Introspection in LLMs: An Empirical Investigation

The paper "Looking Inward: LLMs Can Learn About Themselves by Introspection" investigates an intriguing characteristic of LLMs: their ability to introspect. The authors explore whether LLMs can access privileged information about themselves beyond what is explicitly contained in or derived from their training data, focusing on whether they can predict their own behavior in hypothetical scenarios.

Methodology and Experiments

The authors define introspection as a model’s ability to acquire knowledge from its internal states, independent of the training data. This is operationalized by determining if a model can predict properties of its behavior when presented with hypothetical prompts. They conduct experiments using various models, including GPT-4, GPT-4o, and Llama-3, each finetuned to predict their own responses.

Experimental Design

  1. Self-Prediction vs. Cross-Prediction:
    • Self-Prediction: A model predicts its own behavior in a hypothetical scenario.
    • Cross-Prediction: Another model is trained to predict the first model’s behavior using the same dataset.
  2. Training and Testing: Models are evaluated on their ability to accurately predict their behavior compared to a baseline of predicting the most common behavior. This comparison aims to demonstrate introspection if self-prediction outperforms cross-prediction.
  3. Experimental Tasks: The tasks include predicting the model's response characteristics, such as whether a response is a specific type (e.g., starts with a vowel) or follows a certain ethical stance.

Results and Findings

The experiments indicate that models can indeed introspect, evidenced by their superior performance in self-prediction over cross-prediction. Specifically, the model's introspective capabilities allow it to outperform others in predicting its behavior, even after behavioral modifications through finetuning.
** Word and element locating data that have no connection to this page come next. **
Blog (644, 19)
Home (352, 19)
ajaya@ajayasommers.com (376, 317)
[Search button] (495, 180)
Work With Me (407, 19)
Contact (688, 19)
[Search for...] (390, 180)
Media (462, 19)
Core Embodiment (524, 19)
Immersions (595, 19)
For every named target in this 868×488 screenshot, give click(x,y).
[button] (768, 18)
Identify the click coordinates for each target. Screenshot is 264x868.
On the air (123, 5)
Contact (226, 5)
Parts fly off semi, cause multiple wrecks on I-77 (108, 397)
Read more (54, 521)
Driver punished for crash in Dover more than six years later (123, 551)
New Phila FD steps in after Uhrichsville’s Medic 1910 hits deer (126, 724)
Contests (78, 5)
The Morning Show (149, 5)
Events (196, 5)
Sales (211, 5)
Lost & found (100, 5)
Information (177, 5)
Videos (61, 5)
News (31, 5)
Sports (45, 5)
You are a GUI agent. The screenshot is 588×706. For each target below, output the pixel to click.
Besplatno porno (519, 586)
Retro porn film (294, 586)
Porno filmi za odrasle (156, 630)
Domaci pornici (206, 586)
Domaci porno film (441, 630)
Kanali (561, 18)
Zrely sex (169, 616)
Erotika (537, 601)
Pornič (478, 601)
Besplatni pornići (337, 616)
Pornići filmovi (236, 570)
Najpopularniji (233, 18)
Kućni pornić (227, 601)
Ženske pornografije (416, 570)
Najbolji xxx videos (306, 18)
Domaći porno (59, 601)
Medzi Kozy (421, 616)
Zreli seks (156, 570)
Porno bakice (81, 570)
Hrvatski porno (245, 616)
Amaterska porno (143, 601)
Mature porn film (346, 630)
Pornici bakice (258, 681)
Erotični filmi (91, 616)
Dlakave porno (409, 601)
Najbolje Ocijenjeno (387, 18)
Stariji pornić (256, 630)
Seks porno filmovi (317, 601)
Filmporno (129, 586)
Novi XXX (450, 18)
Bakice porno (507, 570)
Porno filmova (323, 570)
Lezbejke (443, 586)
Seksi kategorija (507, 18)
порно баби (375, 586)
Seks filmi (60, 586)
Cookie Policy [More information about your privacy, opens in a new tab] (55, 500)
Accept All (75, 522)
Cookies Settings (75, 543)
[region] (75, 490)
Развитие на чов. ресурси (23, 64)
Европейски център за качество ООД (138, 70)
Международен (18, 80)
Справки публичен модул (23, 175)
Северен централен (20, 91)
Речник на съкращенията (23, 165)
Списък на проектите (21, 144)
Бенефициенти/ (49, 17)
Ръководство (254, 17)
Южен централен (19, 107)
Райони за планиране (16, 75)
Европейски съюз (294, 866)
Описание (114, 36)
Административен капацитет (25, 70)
Notably, this introspection capability extends to maintaining calibration across predicted distributions, highlighting the models’ ability to accurately self-assess the likelihood of different behaviors.

Analysis and Implications

The paper suggests several implications of introspective abilities:

  1. Model Interpretability: Introspection could enhance model interpretability by providing insights into a model's internal states directly from the model itself, potentially streamlining analyses that traditionally relied on external interpretative methods.
  2. Ethical Considerations: An introspective capability might offer a novel way to assess the ethical and moral status of models by directly querying them about internal states potentially relevant to consciousness and ethical concerns.
  3. Limitations: Despite these capabilities, the paper notes limitations concerning the complexity of tasks. Models struggle with introspective tasks requiring reasoning about more extended outputs or scenarios outside their trained distribution.

Future Considerations

The findings open several pathways for future research. Enhancements in introspective methods could lead to advanced applications in model safety, transparency, and alignment with human values. Further investigation into the mechanisms underlying introspection, such as self-simulation, might reveal more profound insights into model cognition, informing both practical and theoretical AI research.

Conclusion

This paper contributes an empirical investigation into the introspective capabilities of LLMs, presenting evidence that these models can indeed harbor self-knowledge beyond their training data. While the practical applications of this capability are not yet fully realized, the potential for significant advancements in AI systems’ ethical and functional development is considerable.